EXERCISE AIM
All lines that hold the string "Given" should be copied. Find them in the listing below.

RAW DATA
-.-.-

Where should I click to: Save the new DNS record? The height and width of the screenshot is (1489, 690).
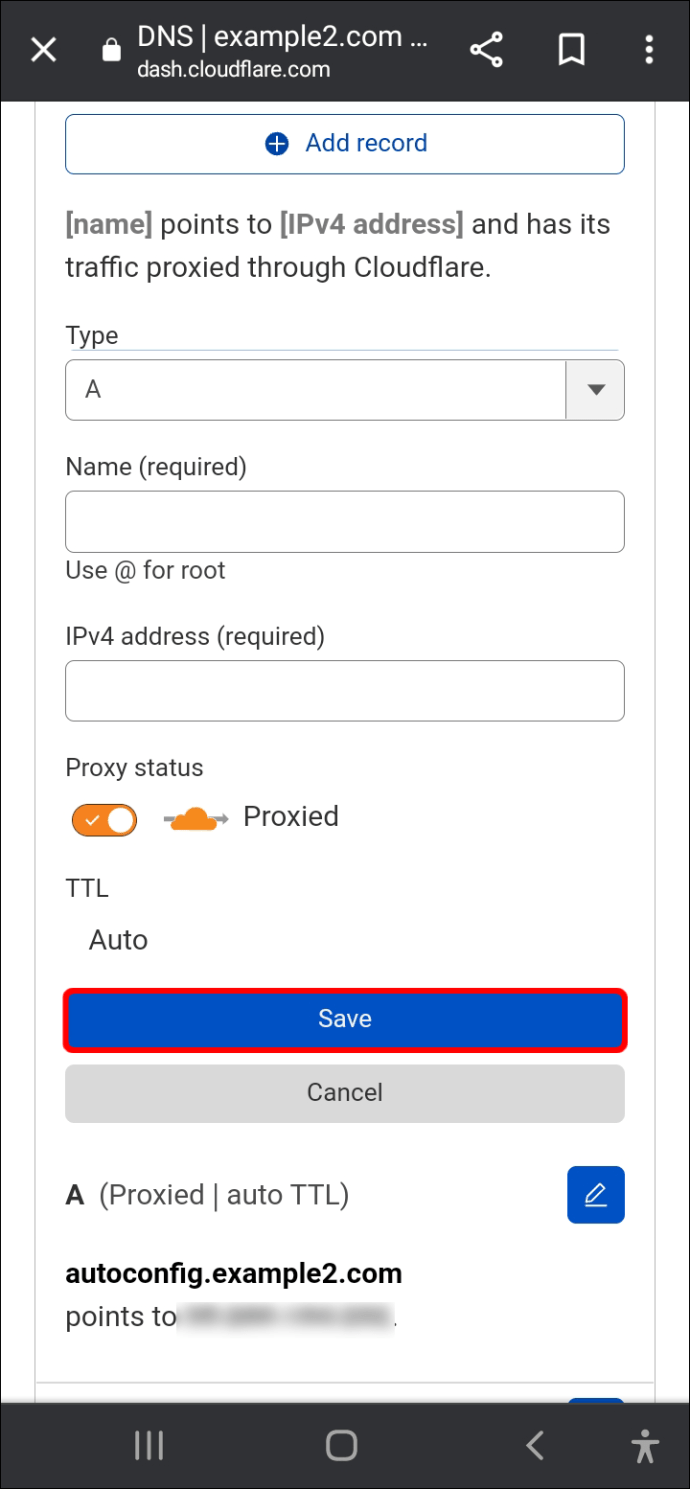coord(345,1019)
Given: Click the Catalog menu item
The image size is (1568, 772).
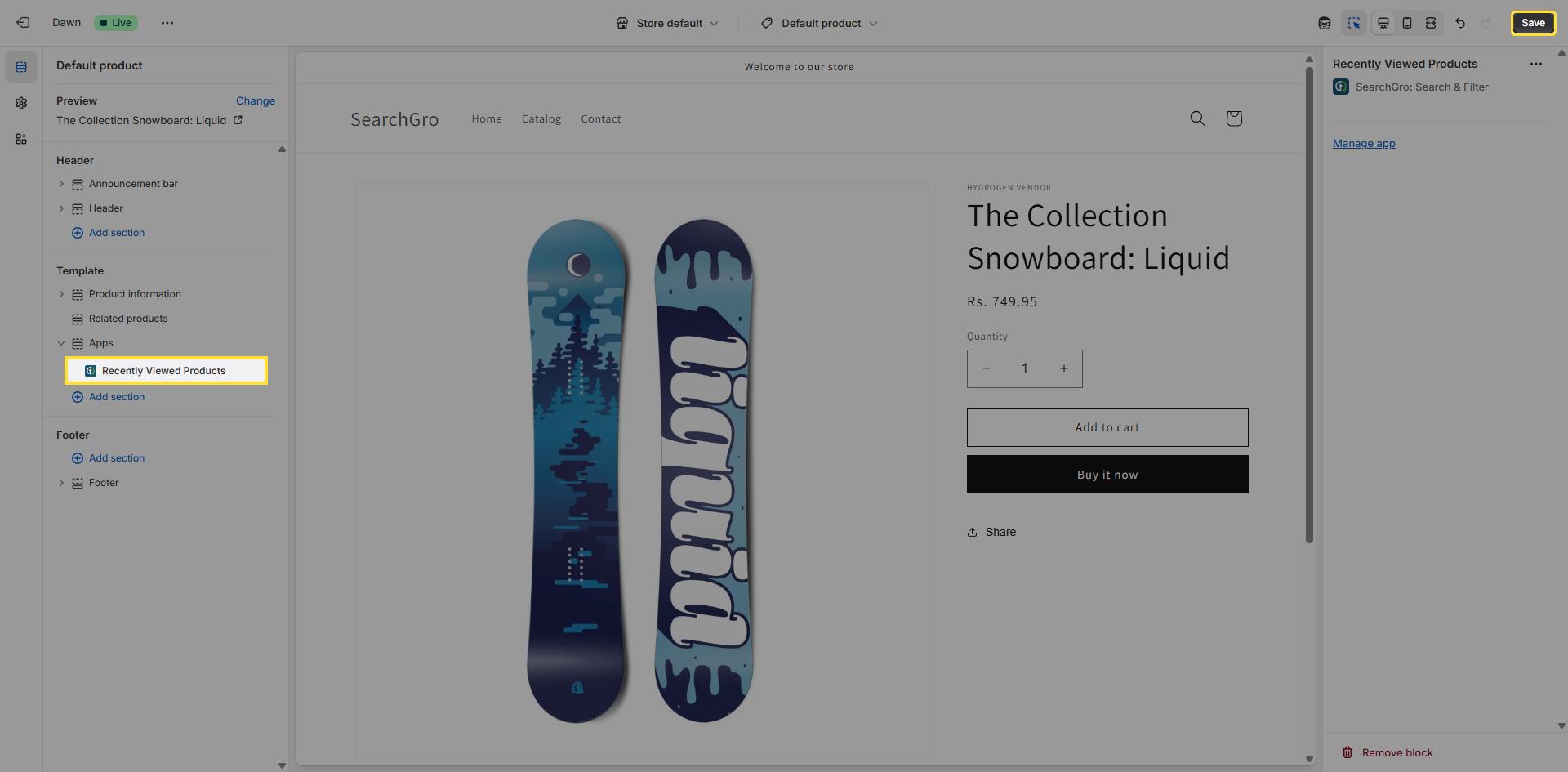Looking at the screenshot, I should click(541, 119).
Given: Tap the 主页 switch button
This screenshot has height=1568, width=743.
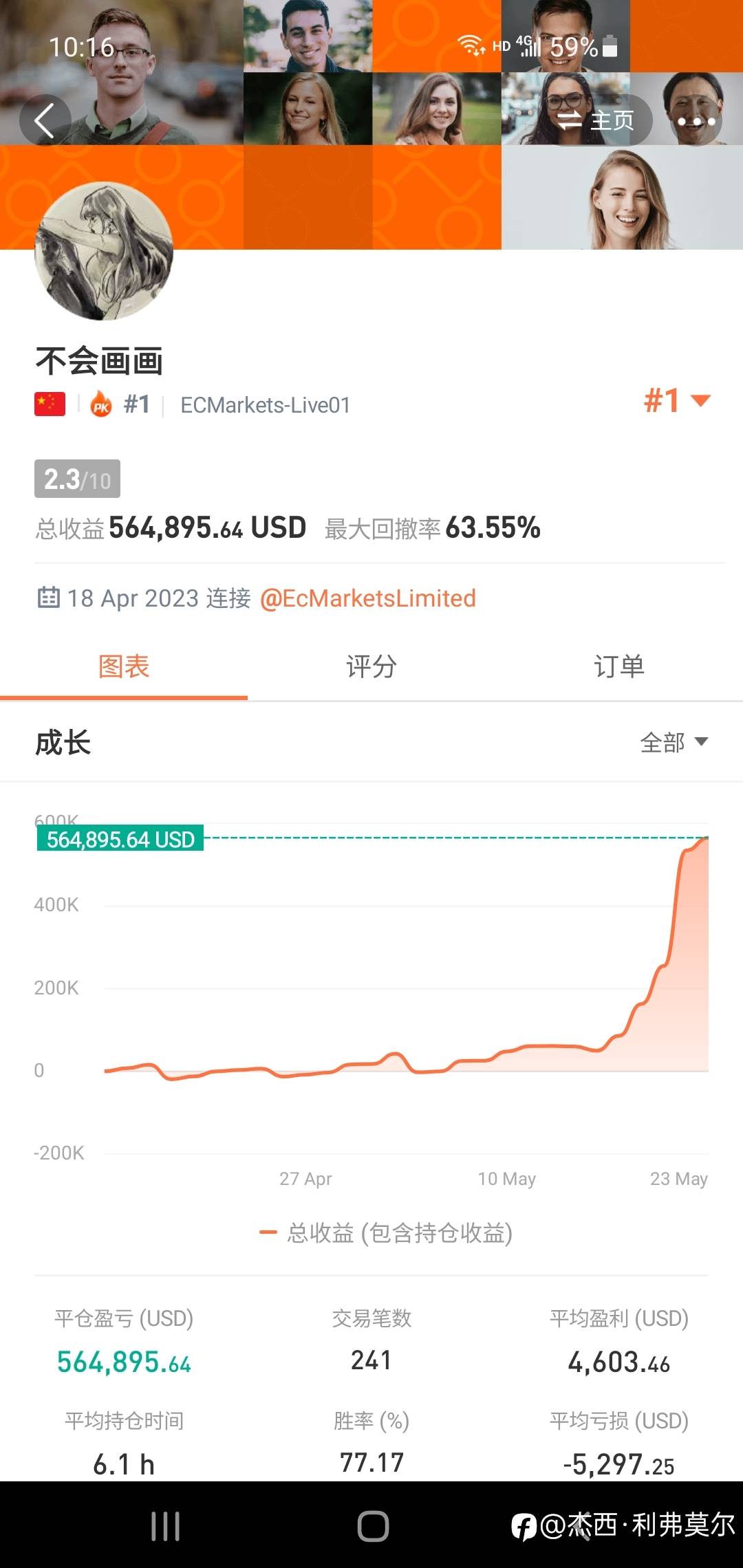Looking at the screenshot, I should (596, 121).
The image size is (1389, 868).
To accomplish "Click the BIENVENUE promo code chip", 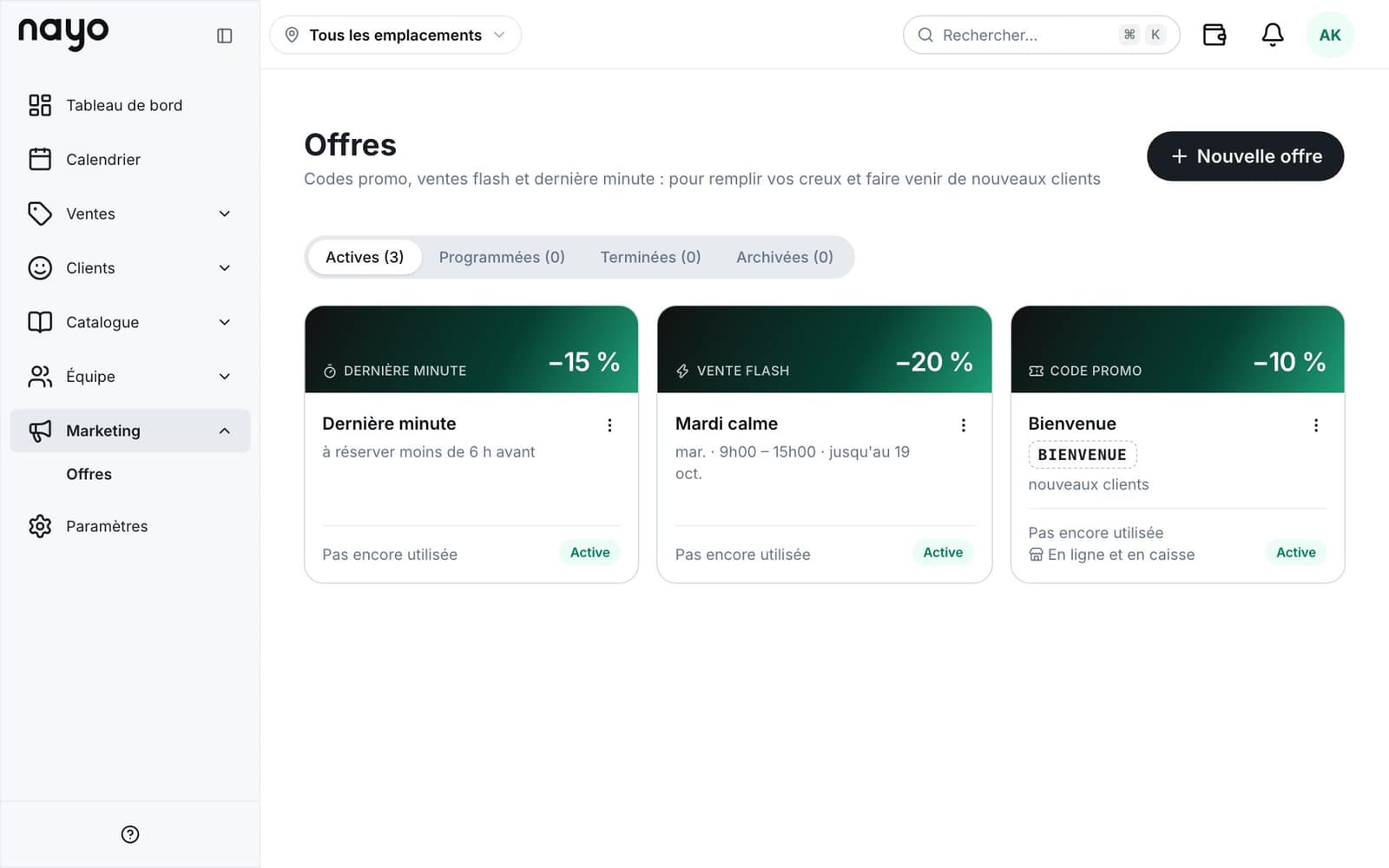I will point(1082,455).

-.-.-

RESULT FOR THIS EXERCISE
Given: Click the Catalog menu item
Given: Tap the 主页 switch button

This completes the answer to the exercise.